Government violence against protesting teachers broke out this weekend in the southern state of Oaxaca.
Oaxaca, located on Mexico’s Pacific coast, has long been a center of teacher militancy.
Six people were killed and 53 injured in Mexico on Sunday when clashes broke out between members of a teachers’ trade union and police at a protest that police say had been infiltrated by armed individuals who shot at officers and threw petrol bombs.
The violence erupted as anti-riot police moved in to dislodge protesters blocking a highway in the southern state of Oaxaca. Television footage showed chaotic scenes of men running from police as gun fire rang out.
It was the worst incident in a spate of protests over the past several months against education reforms that the government pushed through three years ago.
The protests in Oaxaca are part of a national protest by members of the CNTE, the teachers union. They are aimed at so-called evaluation reforms instituted by the corrupt government of President Nieto.
Hundreds of academic, religious, popular, student, human and social rights organizations around the world signed a document Friday that condemns the “brutal repression” exerted by the Mexican government against teachers who reject the education reform by President Enrique Peña Nieto.

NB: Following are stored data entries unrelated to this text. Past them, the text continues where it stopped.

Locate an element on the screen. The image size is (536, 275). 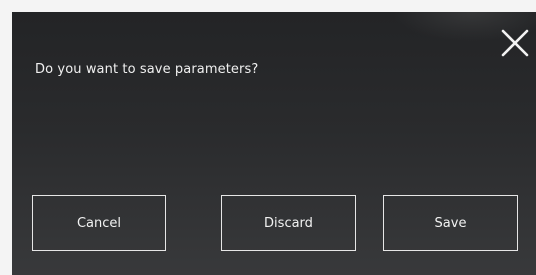
discard-button-label: Discard is located at coordinates (288, 223).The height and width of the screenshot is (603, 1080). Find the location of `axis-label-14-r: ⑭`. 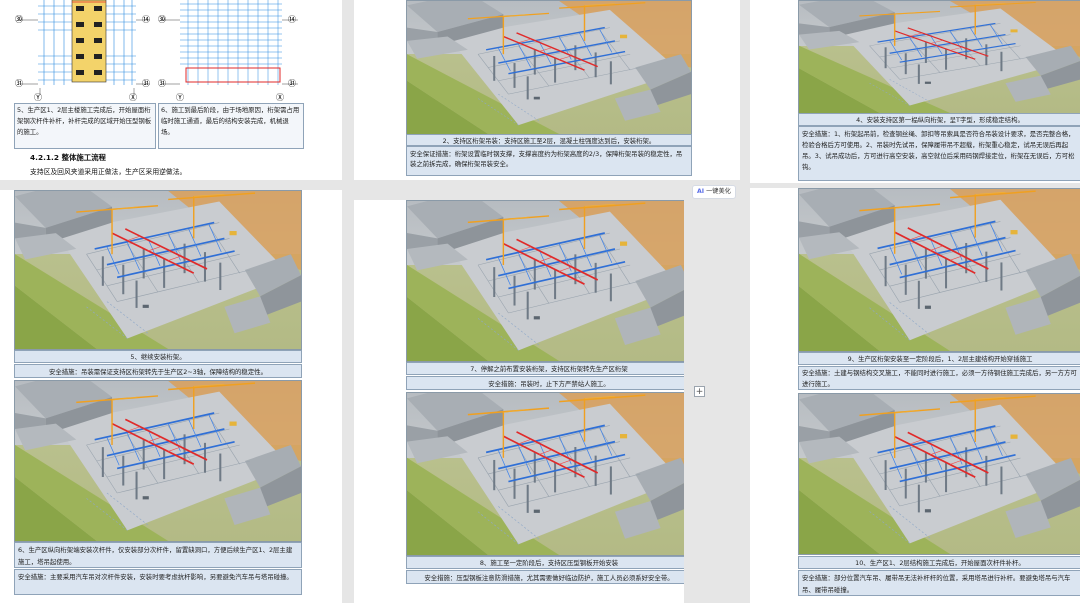

axis-label-14-r: ⑭ is located at coordinates (292, 20).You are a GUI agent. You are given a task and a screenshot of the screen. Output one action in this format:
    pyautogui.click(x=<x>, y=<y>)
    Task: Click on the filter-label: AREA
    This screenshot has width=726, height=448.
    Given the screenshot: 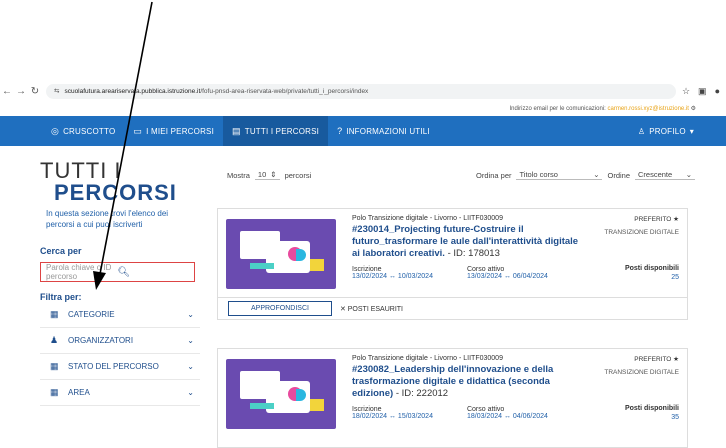 What is the action you would take?
    pyautogui.click(x=79, y=392)
    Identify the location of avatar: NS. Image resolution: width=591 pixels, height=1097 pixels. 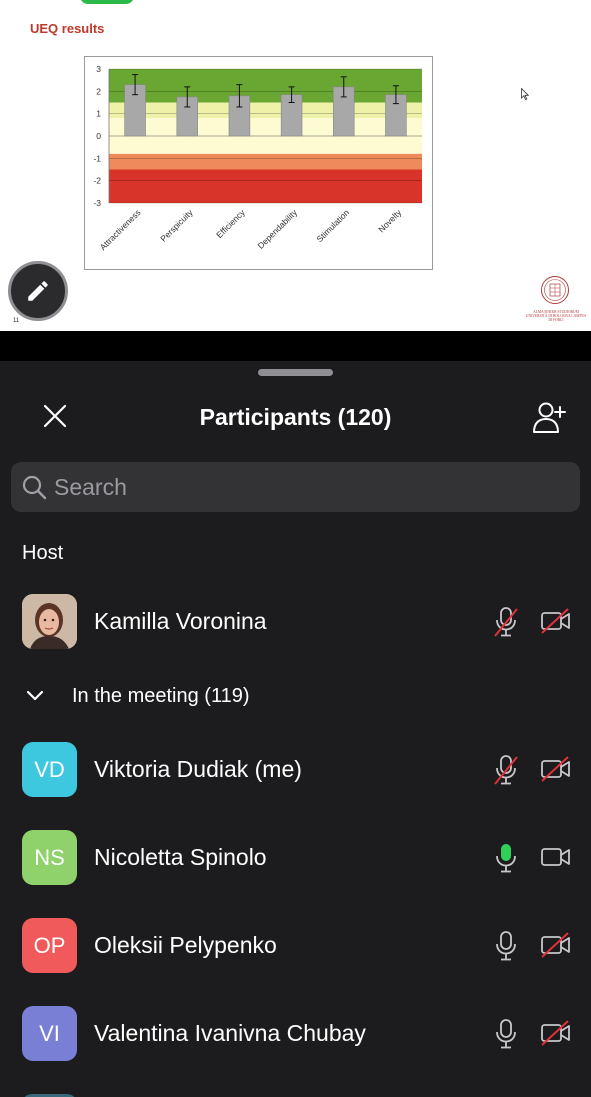
(50, 858).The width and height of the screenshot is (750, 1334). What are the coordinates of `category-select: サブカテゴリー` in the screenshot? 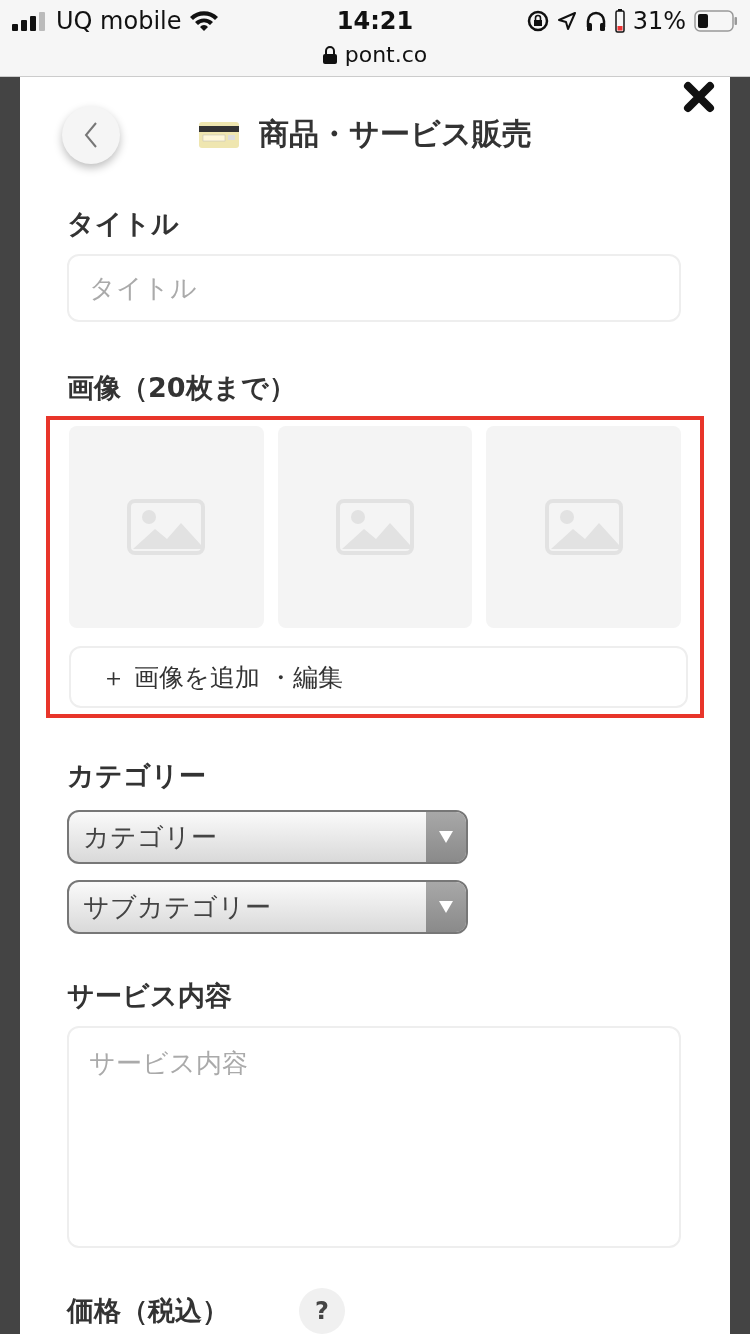 It's located at (268, 907).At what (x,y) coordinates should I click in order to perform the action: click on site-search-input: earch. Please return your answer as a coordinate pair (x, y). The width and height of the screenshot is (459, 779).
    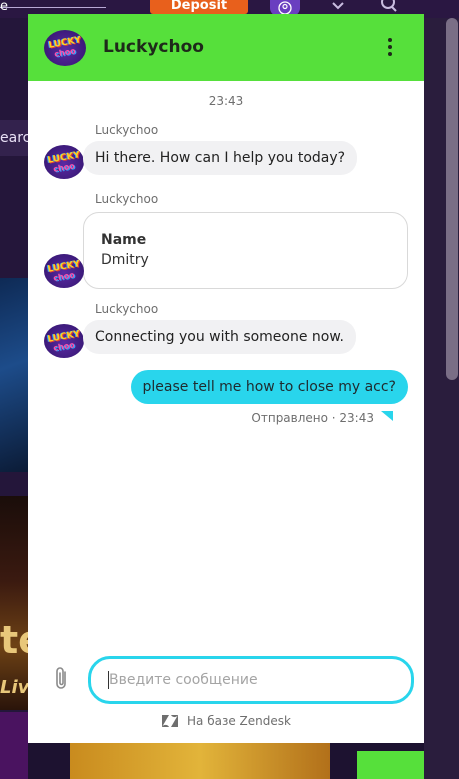
    Looking at the image, I should click on (14, 138).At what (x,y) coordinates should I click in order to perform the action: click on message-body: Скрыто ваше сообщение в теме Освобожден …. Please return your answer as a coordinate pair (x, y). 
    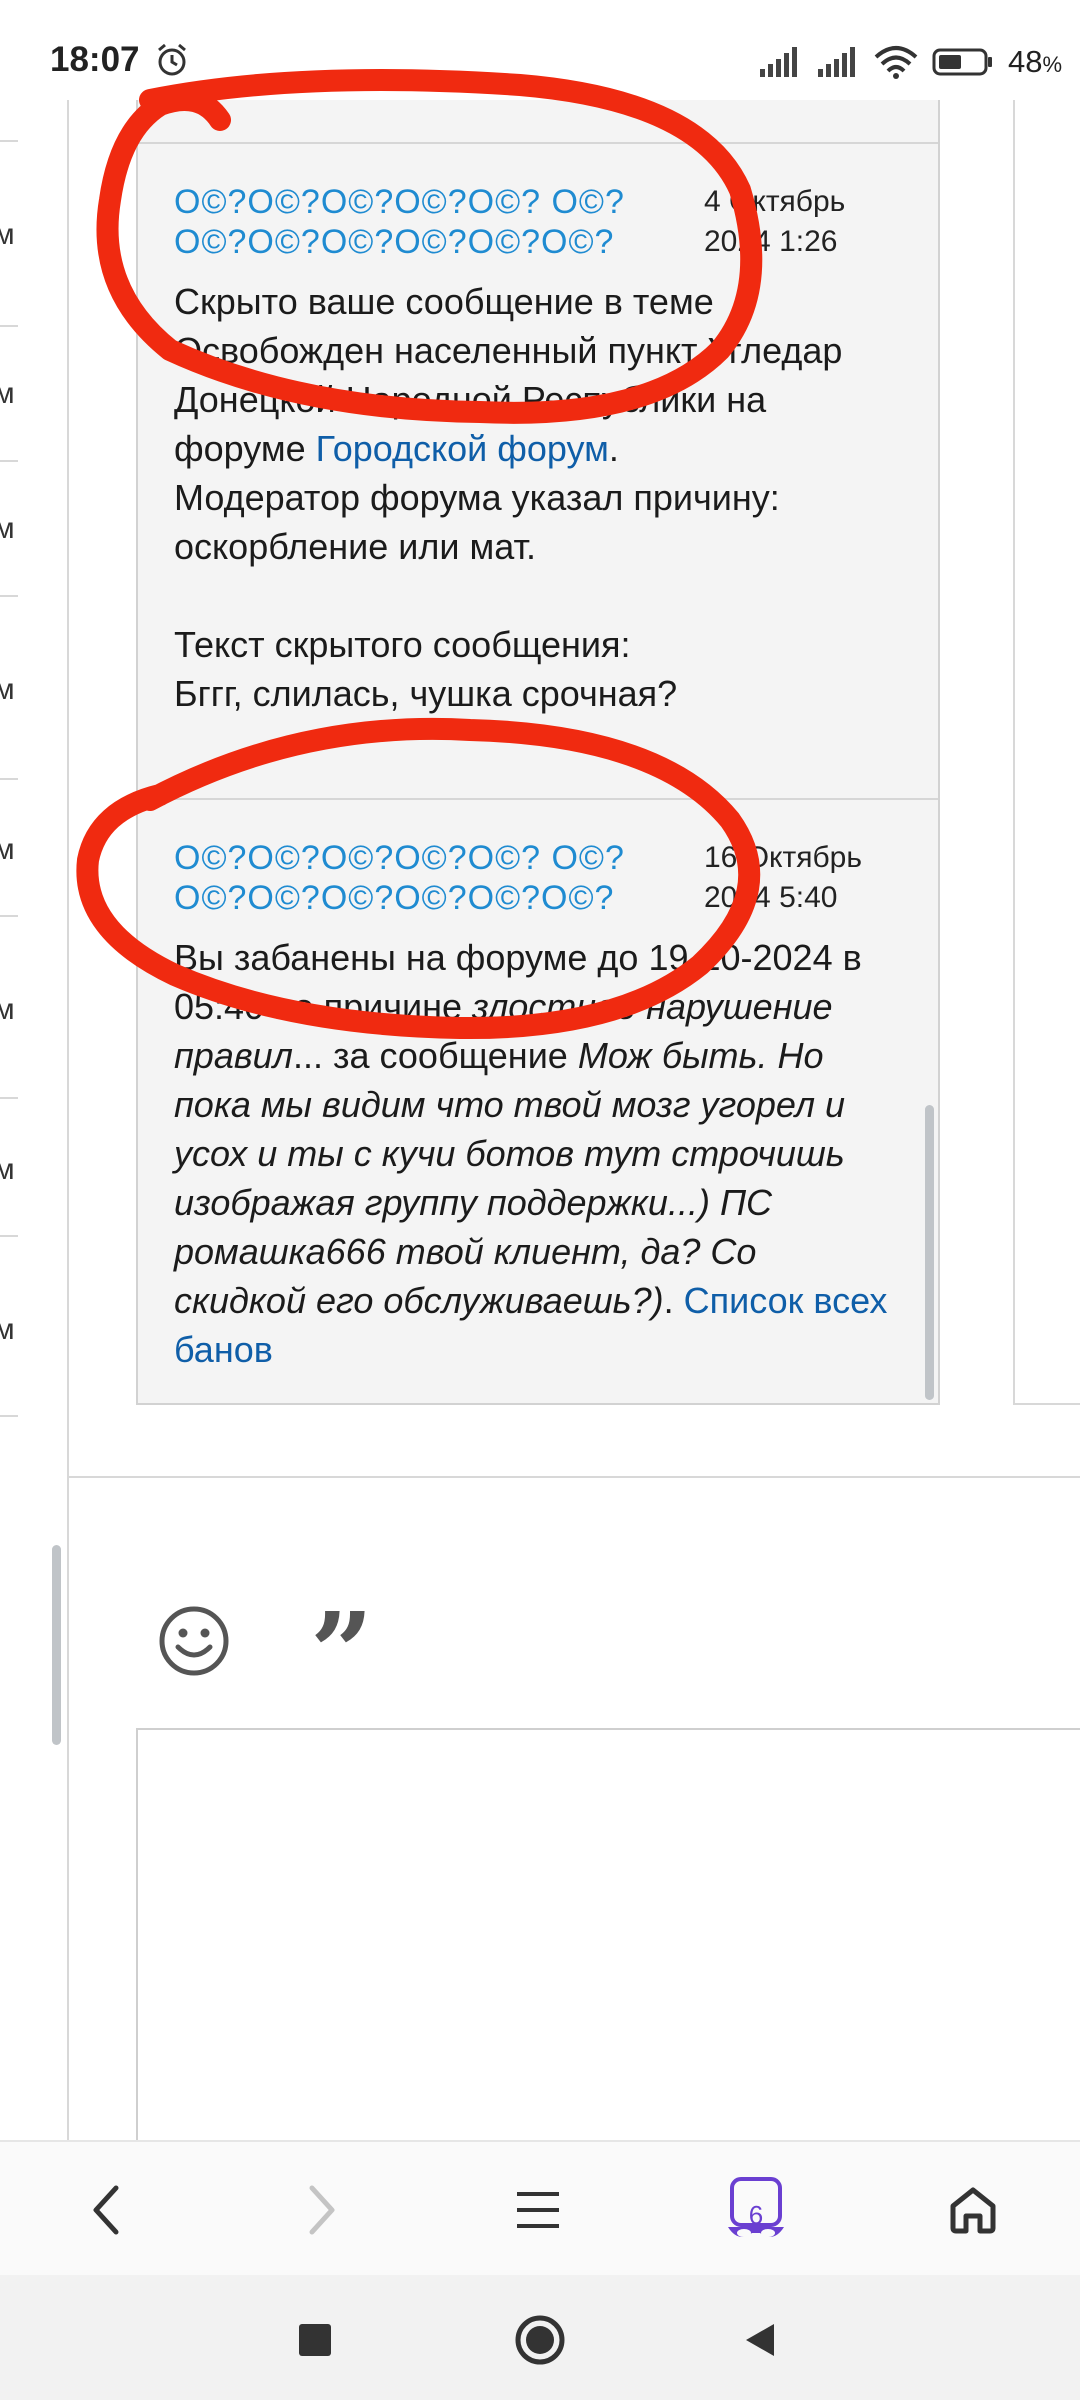
    Looking at the image, I should click on (508, 498).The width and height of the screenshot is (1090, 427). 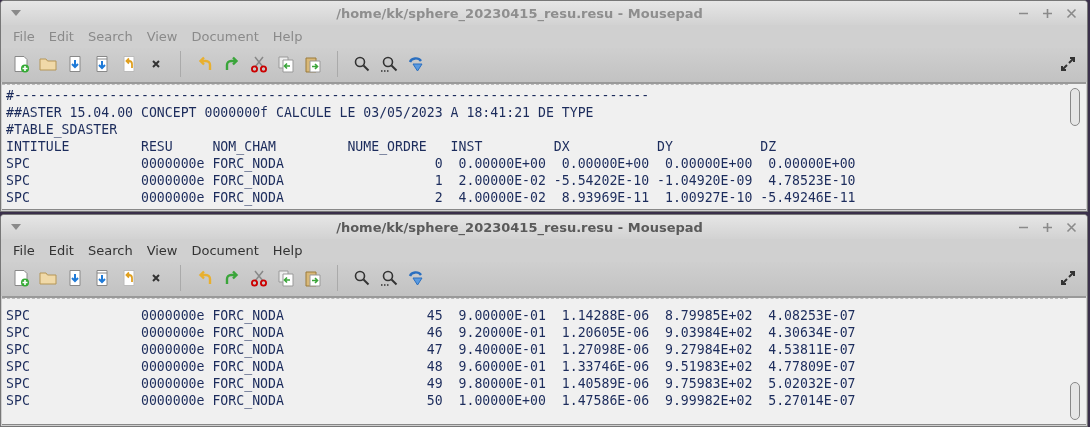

The letter was read Friday during a mass protest in Mexico City in which more than 14,000 people took part to demand the president and his education minister negotiate the reform, demanding the release of leaders who were arrested last week and currently face what they consider “wrongful convictions.”
“We think that the authorities must commit to dialogue, recognizing the just demands of the teachers’ movement, and not to force to solve this and any other conflict, especially in a country marked by violence and impunity,” the letter states.
Coming from the southern states of Oaxaca, Chiapas and Guerrero, all three of which are victims of widespread violence and impunity, the teachers belong to the CNTE union and Section 22 of the Mexican National Educational Workers Union (SNTE). They have been conducting a series of strikes since May, demanding talks with Pesident Nieto and his Minister of Education Aurelio Nuño.
Nieto’s teacher evaluation reforms are seen as an attempt to destroy the teachers union.